4. She let me know that someone she worked with had asked what my name was and she couldn’t remember, so she made something up. When she told me this so was just sobbing. Saying how terrible a mother she was for forgetting her own child’s name. It was heartbreaking and so shocking for me as well!
5. Mood swings and personality changes: My mom was a kind momma, generous with the little she had, always thinking of others, and pretty patient too. All of that was changing… drastically… AND quickly! The level of fear and anxiety my mom was experiencing was not normal for her. It was crippling.
These were the gut-wrenching moments that made me realize I couldn't ignore the problem any longer. I had to fight for my mom and get her the help she needed.
The Signs I Kick Myself for Missing
Hindsight is a real kick in the teeth. Looking back, there were so many subtle signs of my mom's cognitive decline that I completely overlooked:
1. Her apartment was becoming more chaotic with clutter: My mom was always a thrifter and antiquer, and anyone who grew up with a parent like that, knows that that can lend to some clutter! However, my mom’s clutter was squeezing out room to just live in her apartment. Again, I misunderstood this, and I later found a journal entry written by my mom talking about how whenever I would come over I would comment to the disarray, and how she felt embarrassed that she was so messy…. reading that hurt my heart and made me wish I had been more understanding or asked more questions.
2. She opted not to be with me the morning my Dad passed away from prostate cancer.

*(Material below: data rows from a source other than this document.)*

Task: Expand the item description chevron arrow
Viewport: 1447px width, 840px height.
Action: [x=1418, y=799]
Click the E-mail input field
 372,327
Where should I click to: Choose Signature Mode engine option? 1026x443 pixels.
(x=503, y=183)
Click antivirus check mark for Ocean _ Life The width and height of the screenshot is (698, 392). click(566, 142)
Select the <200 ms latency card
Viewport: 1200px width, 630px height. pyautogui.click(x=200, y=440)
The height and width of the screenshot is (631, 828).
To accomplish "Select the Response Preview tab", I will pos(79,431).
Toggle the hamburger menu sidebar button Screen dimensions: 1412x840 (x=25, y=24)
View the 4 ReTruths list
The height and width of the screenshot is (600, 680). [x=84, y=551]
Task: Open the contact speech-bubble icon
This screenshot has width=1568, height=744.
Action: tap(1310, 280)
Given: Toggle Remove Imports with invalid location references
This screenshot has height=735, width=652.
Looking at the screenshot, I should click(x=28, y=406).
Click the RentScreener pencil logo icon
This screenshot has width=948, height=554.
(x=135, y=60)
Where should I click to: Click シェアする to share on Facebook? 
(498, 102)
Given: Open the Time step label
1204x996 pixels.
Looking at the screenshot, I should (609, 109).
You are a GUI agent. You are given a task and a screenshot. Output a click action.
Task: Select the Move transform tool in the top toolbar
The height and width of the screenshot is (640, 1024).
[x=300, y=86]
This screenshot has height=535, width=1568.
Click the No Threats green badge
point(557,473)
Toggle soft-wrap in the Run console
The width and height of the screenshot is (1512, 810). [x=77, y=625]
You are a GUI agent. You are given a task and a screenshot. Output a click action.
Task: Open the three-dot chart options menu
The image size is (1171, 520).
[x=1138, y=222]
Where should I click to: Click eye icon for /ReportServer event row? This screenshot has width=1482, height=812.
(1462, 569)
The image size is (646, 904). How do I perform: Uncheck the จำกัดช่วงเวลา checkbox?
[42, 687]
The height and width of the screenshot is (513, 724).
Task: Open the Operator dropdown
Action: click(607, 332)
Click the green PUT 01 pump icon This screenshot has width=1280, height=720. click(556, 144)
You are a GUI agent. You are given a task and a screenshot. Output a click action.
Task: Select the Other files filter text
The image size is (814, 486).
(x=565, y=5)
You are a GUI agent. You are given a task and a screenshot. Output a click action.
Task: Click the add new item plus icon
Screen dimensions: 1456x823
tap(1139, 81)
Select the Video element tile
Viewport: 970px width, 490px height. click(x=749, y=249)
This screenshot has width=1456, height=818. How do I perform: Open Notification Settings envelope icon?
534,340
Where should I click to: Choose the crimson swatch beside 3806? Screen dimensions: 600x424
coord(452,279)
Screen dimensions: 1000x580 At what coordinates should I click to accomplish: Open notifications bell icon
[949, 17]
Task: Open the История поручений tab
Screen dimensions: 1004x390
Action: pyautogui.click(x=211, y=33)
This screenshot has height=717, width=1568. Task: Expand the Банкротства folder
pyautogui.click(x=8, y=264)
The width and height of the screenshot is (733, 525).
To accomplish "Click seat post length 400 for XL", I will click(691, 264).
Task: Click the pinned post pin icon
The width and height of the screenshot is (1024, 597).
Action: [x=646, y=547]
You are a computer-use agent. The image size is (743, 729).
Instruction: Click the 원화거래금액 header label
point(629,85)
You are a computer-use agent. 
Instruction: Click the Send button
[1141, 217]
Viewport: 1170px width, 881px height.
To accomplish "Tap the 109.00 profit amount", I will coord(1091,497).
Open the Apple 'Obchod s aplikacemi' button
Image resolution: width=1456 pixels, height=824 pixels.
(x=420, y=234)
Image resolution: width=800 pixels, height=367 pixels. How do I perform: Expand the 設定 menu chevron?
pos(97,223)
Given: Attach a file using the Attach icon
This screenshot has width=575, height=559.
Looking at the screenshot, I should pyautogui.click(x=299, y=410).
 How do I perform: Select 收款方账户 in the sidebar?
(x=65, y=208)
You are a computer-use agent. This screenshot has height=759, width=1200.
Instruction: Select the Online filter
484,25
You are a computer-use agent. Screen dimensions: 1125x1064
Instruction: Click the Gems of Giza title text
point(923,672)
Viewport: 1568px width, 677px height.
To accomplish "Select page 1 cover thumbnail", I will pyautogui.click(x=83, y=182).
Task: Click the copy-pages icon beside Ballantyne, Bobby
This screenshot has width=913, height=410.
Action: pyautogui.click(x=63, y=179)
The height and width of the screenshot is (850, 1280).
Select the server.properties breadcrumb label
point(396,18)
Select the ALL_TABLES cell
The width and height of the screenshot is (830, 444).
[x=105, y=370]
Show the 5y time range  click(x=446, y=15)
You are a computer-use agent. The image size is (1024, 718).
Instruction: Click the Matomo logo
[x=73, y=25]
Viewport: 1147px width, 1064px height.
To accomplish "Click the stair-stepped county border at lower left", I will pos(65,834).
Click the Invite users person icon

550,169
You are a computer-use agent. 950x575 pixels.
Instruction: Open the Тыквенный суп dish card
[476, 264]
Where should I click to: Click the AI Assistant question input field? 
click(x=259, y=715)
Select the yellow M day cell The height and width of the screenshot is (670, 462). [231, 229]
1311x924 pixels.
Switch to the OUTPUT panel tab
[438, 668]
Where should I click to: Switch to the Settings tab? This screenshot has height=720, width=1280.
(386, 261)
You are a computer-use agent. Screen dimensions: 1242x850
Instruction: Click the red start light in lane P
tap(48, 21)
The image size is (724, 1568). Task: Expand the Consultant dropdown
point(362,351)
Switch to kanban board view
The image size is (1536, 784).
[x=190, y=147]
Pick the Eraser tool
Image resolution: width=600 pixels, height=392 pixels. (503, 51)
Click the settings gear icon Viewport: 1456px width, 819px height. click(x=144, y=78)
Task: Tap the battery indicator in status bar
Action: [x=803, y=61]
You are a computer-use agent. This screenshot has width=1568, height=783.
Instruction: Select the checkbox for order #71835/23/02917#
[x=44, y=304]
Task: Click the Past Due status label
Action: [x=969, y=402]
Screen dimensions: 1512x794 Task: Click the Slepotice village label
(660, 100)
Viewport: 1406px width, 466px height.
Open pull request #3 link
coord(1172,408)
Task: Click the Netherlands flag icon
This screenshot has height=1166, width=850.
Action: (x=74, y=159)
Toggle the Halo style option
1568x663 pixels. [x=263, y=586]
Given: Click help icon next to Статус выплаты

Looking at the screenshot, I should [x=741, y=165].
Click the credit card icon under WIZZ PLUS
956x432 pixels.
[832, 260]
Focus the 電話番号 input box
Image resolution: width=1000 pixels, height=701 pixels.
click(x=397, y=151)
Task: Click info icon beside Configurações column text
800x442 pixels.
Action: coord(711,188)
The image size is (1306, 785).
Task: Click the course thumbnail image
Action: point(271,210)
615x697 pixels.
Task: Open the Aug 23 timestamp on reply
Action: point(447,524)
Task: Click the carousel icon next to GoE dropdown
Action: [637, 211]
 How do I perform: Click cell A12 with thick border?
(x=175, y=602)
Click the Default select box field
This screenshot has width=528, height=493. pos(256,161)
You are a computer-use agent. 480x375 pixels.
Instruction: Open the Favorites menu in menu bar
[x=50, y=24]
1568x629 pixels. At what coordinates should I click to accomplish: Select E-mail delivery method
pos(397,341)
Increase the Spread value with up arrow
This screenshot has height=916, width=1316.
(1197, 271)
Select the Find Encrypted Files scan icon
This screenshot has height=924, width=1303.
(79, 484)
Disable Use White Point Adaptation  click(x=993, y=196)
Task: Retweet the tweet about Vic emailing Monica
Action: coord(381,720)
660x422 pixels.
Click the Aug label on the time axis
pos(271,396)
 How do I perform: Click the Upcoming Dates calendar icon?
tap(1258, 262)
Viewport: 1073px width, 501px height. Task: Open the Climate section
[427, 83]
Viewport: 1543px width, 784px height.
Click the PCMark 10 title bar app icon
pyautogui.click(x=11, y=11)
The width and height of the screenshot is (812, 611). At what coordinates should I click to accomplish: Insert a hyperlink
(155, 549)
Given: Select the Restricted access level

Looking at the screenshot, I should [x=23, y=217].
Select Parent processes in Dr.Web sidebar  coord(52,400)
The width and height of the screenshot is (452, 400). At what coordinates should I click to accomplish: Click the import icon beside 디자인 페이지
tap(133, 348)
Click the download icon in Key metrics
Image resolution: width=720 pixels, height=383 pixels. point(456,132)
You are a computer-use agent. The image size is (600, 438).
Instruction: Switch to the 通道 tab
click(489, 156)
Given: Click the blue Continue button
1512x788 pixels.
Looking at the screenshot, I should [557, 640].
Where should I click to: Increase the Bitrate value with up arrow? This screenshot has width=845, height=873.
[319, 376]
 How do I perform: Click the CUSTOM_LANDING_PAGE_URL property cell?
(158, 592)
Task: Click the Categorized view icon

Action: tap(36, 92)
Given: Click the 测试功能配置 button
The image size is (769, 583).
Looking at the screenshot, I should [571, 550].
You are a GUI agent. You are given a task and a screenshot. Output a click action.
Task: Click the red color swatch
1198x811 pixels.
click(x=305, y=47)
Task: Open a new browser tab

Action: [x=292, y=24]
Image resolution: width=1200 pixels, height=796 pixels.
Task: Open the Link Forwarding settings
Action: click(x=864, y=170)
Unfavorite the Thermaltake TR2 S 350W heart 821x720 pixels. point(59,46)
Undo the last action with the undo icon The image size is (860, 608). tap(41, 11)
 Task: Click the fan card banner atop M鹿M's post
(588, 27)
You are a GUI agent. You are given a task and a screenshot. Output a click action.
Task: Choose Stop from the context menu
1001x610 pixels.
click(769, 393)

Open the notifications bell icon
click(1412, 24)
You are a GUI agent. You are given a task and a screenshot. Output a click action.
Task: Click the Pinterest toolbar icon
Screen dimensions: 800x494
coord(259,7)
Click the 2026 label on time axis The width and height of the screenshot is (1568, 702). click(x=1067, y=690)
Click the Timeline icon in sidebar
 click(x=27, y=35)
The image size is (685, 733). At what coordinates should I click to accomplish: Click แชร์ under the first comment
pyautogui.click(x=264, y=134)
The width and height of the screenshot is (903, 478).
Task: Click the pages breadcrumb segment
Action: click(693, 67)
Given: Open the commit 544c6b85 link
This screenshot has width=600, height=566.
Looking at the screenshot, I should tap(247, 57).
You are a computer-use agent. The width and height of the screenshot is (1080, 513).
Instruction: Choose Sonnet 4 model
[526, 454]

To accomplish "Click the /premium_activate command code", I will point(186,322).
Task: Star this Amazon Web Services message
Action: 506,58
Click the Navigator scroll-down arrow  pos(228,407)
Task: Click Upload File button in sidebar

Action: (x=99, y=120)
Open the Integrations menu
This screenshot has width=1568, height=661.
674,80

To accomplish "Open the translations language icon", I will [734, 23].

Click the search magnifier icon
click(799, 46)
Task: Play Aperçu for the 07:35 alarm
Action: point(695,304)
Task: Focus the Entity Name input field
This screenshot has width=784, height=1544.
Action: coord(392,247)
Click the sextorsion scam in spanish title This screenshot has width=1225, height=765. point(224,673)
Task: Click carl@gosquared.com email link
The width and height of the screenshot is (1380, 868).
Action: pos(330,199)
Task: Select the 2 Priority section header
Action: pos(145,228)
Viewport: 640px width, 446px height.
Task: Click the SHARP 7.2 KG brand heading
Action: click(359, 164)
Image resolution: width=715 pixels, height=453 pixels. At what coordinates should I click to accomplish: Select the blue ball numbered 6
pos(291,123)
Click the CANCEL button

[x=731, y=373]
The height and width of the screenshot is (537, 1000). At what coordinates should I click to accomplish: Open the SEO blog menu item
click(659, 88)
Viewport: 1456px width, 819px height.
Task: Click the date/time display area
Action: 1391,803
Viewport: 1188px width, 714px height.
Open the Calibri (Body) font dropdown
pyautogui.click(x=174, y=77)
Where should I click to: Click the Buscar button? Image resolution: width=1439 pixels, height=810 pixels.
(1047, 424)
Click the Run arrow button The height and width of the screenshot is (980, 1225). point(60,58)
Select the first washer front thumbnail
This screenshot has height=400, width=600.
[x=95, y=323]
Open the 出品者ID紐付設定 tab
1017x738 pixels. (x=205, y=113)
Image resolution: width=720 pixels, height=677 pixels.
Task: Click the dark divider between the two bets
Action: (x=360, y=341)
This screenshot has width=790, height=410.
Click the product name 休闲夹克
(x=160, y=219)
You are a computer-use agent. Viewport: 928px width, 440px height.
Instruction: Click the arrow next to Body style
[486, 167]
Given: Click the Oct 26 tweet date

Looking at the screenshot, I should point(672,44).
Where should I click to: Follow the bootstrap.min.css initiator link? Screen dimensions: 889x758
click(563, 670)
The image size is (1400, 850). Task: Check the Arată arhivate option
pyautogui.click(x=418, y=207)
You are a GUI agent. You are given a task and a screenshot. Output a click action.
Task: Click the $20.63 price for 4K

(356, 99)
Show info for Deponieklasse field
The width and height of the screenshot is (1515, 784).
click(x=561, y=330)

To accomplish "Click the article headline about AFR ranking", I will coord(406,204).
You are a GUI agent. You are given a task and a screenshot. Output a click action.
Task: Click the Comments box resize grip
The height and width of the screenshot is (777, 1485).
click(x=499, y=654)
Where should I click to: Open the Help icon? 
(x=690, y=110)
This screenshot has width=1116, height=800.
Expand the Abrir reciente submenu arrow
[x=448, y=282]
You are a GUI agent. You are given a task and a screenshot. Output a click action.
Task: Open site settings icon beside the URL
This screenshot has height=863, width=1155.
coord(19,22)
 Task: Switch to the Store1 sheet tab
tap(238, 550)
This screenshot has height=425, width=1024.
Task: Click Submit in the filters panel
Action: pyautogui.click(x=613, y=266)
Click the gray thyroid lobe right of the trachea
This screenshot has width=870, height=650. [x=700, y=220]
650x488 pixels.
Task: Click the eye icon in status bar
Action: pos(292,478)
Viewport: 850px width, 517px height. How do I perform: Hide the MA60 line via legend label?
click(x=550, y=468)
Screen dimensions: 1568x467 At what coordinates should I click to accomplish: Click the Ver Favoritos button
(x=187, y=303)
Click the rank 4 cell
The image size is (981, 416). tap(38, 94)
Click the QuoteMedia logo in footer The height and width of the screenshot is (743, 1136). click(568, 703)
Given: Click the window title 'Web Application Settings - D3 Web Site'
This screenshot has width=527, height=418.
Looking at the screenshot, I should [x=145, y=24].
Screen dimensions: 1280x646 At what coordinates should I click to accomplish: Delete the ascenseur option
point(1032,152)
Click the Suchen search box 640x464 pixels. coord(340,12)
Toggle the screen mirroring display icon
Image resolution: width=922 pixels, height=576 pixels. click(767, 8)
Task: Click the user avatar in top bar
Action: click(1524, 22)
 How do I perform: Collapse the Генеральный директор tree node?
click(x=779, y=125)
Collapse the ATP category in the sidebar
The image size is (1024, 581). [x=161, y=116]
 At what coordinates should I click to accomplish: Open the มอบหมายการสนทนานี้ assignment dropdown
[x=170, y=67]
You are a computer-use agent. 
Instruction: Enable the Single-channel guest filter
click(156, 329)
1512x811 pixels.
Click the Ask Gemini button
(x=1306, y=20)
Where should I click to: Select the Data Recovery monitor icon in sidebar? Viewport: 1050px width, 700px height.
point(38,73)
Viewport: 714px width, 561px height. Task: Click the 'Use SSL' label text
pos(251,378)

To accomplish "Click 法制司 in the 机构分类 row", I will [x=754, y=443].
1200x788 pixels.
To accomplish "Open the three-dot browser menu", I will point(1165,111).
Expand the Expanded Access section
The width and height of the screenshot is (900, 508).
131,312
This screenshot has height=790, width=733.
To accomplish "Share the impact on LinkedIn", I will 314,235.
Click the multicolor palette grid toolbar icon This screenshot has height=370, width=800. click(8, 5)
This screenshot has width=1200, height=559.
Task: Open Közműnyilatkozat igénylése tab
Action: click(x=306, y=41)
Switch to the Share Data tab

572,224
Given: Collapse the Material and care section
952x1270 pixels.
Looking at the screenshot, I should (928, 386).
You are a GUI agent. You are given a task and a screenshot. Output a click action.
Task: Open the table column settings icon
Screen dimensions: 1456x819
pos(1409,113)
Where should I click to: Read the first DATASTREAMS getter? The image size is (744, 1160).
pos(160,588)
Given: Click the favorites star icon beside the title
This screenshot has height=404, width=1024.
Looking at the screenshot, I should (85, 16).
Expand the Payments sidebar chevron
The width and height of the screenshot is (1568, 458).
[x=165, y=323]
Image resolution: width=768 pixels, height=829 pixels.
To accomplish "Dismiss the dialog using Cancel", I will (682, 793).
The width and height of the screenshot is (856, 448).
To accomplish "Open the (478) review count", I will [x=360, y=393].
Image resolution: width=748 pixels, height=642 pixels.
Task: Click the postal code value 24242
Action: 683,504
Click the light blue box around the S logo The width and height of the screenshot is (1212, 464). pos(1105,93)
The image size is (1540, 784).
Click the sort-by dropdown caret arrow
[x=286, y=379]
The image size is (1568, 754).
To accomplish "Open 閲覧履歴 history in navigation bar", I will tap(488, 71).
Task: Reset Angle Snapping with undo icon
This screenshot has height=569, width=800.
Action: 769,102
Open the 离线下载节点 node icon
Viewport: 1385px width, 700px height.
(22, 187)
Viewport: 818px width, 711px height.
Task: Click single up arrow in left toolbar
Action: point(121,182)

She decided to go to church instead, when the rest of our family came to be with me at home while I mourned. That was a big break in our relationship. A hurt that took me years to heal from and that I still struggle with. I just didn’t expect that to be my mom’s response and it hurt me deep. Not responding in the empathetic, motherly way that I had always known her to respond, became a new part of our relationship that in hindsight was a symptom of the cognitive decline.
4. Difficulty following conversations - both hers and mine: Our phone conversations began to be really hard to get through. She was very chaotic in the topics she’d jump to, she wouldn’t ask anything about me at all (this went on for a couple years), and nothing I would say could keep her attention. She also would get so mad at me that I wasn’t understanding what she was saying.
I still have moments where I beat myself up for not recognizing these signs sooner. But the truth is, when you're in the thick of it, it's not always easy to see the big picture.
A Plea for Awareness and Action
If there's one thing I want you to take away from my story, it's this: if you notice changes in your loved one's behavior, memory, or cognitive function that set off alarm bells, don't wait. Don't brush it off. Get help.
Early diagnosis can make a world of difference. It opens up treatment options, support services, and the chance to plan for the future. As a young caregiver, I know firsthand how isolating and overwhelming it can be. But you don't have to go through this alone.
If my story hits home for you, if you see the signs I've described in your own loved one, please don't hesitate. Trust your gut, fight for your family, and know that early intervention can change lives.
Being a caregiver for a parent with early onset Alzheimer's is a unique kind of heartbreak. But by sharing our stories, by raising awareness, and by taking action, we can make a difference for the ones we love and for the countless others facing this devastating disease.